Paid PR and fake awards are purchased credibility — pay-to-play “best of” badges, awards with entry fees, and sponsored features dressed as editorial. They look impressive but build little real trust, because buyers increasingly recognize them as bought. Manufactured credibility can even backfire, signaling that you had to buy what you couldn’t earn.
- ▪Many awards and features are pay-to-play, not merit-based.
- ▪Purchased credibility looks impressive but proves little.
- ▪Buyers increasingly recognize bought badges for what they are.
- ▪Manufactured credibility can cost more trust than it builds.
- ▪Earned proof beats purchased proof, every time.
There’s an entire industry built on selling credibility: awards you win by paying the entry fee, “Top 10 Agency” lists with a sponsorship attached, and features in real-looking publications that are actually paid placements. They produce shiny badges for the website and quotes for the deck, and they’re tempting because credibility is hard to earn and these offer it for a check.
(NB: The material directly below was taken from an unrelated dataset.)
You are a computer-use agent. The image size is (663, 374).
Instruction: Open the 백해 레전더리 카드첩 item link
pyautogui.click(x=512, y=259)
The catch is that purchased credibility is worth roughly what it cost to buy: not much.
Worse, buyers are catching on. As pay-to-play becomes common knowledge, the badges that were meant to build trust increasingly signal the opposite — that you bought what you couldn’t earn. Manufactured credibility is a depreciating asset, and sometimes a liability.
Earned vs. purchased credibility
They can look similar on a website; their value to a discerning buyer is wildly different.
| Earned | Purchased | |
|---|---|---|
| Basis | Real results / merit | A payment |
| Survives scrutiny | Yes | No |
| Buyer perception | Trust | Skepticism (if spotted) |
| Durability | Compounds | Depreciates |
Why bought badges backfire
The mechanism is simple: trust depends on the signal being hard to fake. An award anyone can buy isn’t a hard-to-fake signal, so once buyers know that, it stops conveying trust — and for the increasingly savvy ones, it actively conveys that you’re willing to manufacture proof. The badge meant to reassure becomes a small red flag. You’ve spent money to slightly lower trust with exactly the sophisticated buyers you most want.
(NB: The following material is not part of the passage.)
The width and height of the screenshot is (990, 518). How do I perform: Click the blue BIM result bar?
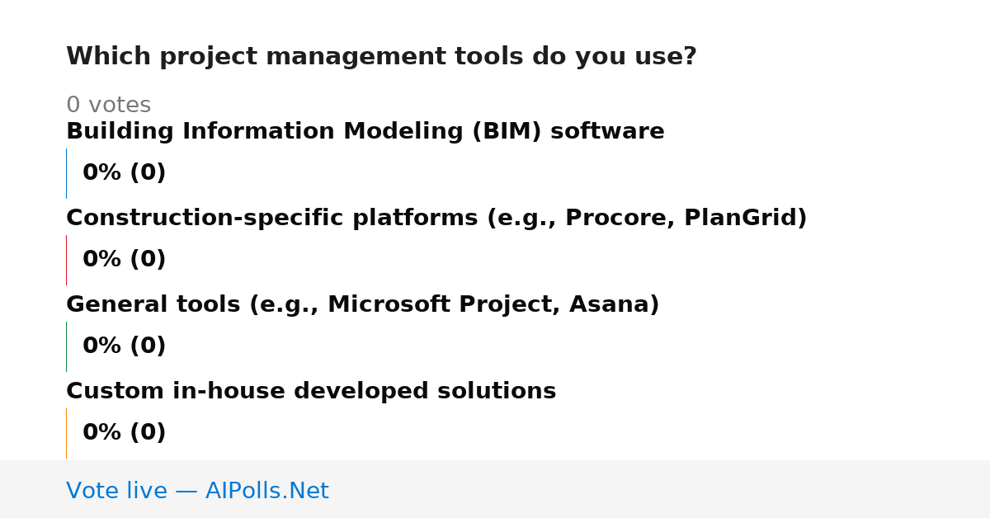66,173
Trust conveyed, by signal type.
What to build instead
Earned proof is harder and worth incomparably more: demonstrated results you can show, genuine case studies and client outcomes, real expertise published openly, and recognition that came without a payment attached. It compounds rather than depreciates, survives scrutiny rather than crumbling under it, and signals exactly what bought badges can’t — that the credibility is real. The effort is the point; it’s what makes the signal trustworthy.
Are all awards and PR worthless?
Credibility you can buy is credibility buyers can discount, and increasingly do. Skip the manufactured badges and invest the same money and effort into earned proof — results, expertise, genuine recognition — that compounds and survives scrutiny. Real credibility is expensive precisely because it can’t be bought, which is exactly why it’s worth having.